- [Supplied passage]
begin

The Autry museum is mainly focused on the history of the American West, although it does tell a short story about Autry’s life and accomplishments. The museum houses over 500,000 pieces of artifacts, art and cultural material. One of its most recent exhibits, “La Raza,” gives voice to the “Chicano Rights Movement.” A visit to the Autry museum is highly recommended.
You can’t say you were in L.A. without taking in the sights and scenes of Hollywood. So, I bought a ticket for a tour of the Warner Brothers Studio. There is so much movie history to be found there.
Images of Humphrey Bogart, Bette Davis, Elizabeth Taylor, Audrey Hepburn and Jimmy Dean, five icons of the past, were there, as well as countless others. The backlots, where some of Warner Brothers’ great movies were shot, are still, incredibly, in use today. I thought John Wayne, himself, was going to come riding into town on one of those make-believe lots.
Two of my favorites TV shows — one featuring Ellen Degeneres and the other Conan O’Brien — are currently produced at Warner Brothers. I got a chance to go inside Ellen’s studio. I’ve never seen so many spotlights in one place.
The tour guide said it’s because Ellen likes to feature her audience in her very popular program. Like all stars, she has her own chair to sit in when reviewing, with her staff, the “rushes” from her daily show. Ellen is a natural comedian and very likable.
Of course, there was more to see there. Images of Harry Potter made appearances, as did portraits and cars from the Batman movies. Warner Brothers produced both of those huge movie hits. It also rents out its facilities to movie-makers from around the U.S. and Canada. You can’t go wrong with touching base with a first-rate Warner Brothers studio tour.

end

- [Record list]
begin

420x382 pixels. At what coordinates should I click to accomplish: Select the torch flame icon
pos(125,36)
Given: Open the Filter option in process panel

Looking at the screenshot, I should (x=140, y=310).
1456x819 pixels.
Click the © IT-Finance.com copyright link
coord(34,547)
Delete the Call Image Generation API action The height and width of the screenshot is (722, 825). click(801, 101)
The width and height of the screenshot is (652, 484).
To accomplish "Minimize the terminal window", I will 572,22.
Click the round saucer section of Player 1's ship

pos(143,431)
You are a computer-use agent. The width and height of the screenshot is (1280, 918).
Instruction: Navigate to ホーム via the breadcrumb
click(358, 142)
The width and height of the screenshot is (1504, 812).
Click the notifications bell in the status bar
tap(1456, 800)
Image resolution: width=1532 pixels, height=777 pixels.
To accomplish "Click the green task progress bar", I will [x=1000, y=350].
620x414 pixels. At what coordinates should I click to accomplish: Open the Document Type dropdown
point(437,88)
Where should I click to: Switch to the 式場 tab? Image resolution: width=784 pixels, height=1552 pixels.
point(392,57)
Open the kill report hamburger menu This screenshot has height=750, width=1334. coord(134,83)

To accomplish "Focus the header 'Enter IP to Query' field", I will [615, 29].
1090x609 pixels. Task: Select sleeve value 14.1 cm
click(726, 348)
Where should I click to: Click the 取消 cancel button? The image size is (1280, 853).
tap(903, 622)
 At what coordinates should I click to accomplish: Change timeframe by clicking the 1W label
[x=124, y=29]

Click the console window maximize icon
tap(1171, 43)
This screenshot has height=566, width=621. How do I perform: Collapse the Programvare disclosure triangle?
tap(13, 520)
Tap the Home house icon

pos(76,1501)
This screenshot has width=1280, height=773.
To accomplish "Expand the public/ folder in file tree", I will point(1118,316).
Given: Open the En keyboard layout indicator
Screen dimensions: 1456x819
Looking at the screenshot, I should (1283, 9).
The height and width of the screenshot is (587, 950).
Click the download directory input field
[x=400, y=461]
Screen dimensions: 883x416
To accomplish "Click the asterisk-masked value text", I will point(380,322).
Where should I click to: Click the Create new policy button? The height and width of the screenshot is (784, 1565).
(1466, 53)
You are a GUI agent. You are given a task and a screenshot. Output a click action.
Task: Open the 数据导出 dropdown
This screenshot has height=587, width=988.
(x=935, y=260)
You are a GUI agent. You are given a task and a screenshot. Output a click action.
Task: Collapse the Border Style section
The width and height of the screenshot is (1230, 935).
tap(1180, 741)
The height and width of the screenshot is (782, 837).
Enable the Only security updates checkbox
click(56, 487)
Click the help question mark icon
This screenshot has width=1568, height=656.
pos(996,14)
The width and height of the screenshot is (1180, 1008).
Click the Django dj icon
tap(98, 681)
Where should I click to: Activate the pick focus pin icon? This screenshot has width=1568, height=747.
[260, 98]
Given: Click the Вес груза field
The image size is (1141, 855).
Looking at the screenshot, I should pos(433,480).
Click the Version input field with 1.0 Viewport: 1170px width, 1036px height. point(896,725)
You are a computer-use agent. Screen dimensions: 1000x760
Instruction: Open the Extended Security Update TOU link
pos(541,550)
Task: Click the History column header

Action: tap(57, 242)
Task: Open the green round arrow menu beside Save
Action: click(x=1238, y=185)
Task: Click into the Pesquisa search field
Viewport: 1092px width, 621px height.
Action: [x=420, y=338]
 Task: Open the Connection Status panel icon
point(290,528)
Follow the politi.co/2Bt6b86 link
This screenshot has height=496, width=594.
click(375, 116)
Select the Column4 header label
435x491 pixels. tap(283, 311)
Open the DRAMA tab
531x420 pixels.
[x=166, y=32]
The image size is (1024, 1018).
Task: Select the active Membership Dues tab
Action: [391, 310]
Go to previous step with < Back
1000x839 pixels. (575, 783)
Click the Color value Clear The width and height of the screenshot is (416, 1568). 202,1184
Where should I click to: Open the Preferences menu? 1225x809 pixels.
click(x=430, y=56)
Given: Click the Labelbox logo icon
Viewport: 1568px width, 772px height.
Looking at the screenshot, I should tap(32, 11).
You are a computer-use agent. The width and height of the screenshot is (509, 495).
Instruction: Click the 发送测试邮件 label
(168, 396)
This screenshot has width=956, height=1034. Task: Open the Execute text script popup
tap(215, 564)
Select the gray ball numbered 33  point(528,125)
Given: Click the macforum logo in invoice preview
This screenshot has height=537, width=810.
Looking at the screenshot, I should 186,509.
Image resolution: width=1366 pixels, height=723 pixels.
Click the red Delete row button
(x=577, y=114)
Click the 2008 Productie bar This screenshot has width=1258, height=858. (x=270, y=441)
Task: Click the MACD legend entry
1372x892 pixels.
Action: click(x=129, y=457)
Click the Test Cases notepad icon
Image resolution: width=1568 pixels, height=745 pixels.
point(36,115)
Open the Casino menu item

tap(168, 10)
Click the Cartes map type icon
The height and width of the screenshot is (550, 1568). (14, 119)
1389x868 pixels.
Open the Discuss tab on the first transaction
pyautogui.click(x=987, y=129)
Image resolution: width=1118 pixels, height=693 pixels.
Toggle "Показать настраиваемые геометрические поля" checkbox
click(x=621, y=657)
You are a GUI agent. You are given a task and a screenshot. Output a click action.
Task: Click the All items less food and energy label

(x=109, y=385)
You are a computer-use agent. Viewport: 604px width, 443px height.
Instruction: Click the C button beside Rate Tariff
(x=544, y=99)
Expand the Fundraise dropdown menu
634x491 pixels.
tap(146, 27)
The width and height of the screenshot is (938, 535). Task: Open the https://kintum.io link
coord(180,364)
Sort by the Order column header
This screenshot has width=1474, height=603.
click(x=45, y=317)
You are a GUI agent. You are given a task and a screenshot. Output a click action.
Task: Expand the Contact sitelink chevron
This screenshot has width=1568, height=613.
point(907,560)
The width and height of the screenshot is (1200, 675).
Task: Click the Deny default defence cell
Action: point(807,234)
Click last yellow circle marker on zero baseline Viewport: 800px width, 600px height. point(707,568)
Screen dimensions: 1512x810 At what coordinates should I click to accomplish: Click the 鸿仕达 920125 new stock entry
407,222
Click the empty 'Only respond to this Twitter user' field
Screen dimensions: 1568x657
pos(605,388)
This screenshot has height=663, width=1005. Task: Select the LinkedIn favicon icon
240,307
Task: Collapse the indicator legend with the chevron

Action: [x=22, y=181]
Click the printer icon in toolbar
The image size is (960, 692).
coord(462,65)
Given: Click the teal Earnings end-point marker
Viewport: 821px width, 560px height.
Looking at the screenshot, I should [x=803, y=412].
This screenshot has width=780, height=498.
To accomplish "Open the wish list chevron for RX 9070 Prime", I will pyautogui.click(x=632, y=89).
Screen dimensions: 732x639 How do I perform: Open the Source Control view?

end

- [What to do]
Set down, word for word, everything in the travel passage above from "Images of Humphrey" down to "and very likable.".

- [Solution to the problem]
Images of Humphrey Bogart, Bette Davis, Elizabeth Taylor, Audrey Hepburn and Jimmy Dean, five icons of the past, were there, as well as countless others. The backlots, where some of Warner Brothers’ great movies were shot, are still, incredibly, in use today. I thought John Wayne, himself, was going to come riding into town on one of those make-believe lots.
Two of my favorites TV shows — one featuring Ellen Degeneres and the other Conan O’Brien — are currently produced at Warner Brothers. I got a chance to go inside Ellen’s studio. I’ve never seen so many spotlights in one place.
The tour guide said it’s because Ellen likes to feature her audience in her very popular program. Like all stars, she has her own chair to sit in when reviewing, with her staff, the “rushes” from her daily show. Ellen is a natural comedian and very likable.